Re: [Moderator Action] Tidy from Dave Raggett on 2000-03-24 (html-tidy@w3.org from January to March 2000)

From: Dave Raggett <dsr@w3.org>
Date: Fri, 24 Mar 2000 11:45:37 -0600
To: David Goudie <david.goudie@bluewin.ch>
Cc: html-tidy@w3.org
Message-ID: <OF25519CBA.B0869FB7-ON8625686D.0056F10A@rfdinc.com>

On Tue, 18 Jan 2000, David Goudie wrote:

> I have been attempting to 'decode' a large microsoft doc file
> and fortunately have been able to duplicate the problem in a
> small test file.
>
> While I use xml and xsl as the basis for my work writing
> requirements specifications I do not have a strong insight into
> all aspects of these concepts. However, it seems to me that the
> <o:p> - which usually appears in <o:p></o:p> pairs - should be
> passed by Tidy. As always with Microsoft data files the
> percentage of 'junk' is large!
>
> I would consider the Microsoft files legitimate candidates for
> your program - they display correctly in IE5 - and the detection
> of errors by Tidy seems to be context sensitive. Pragmatically I
> think that Tidy should be able to detect and 'fix' these errors.

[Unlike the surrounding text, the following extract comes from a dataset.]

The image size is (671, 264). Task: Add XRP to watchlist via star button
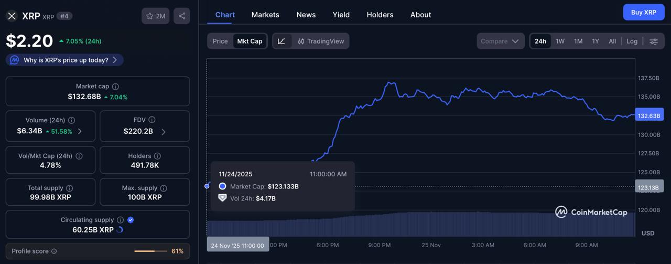[x=155, y=16]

You may want to try the newer version of Microsofts HTML export
filter which can be downloaded from the following address:

http://officeupdate.microsoft.com/2000/downloadDetails/Msohtmf2.htm

I will look into adding support for <o:p></o:p> but this may take
me a while due to the pressure of other work. Thanks for sending
me the test file.

Regards,

-- Dave Raggett <dsr@w3.org> http://www.w3.org/People/Raggett
tel/fax: +44 122 578 3011 (or 2521) +44 385 320 444 (mobile)
World Wide Web Consortium (on assignment from HP Labs)

Received on Friday, 24 March 2000 13:14:43 UTC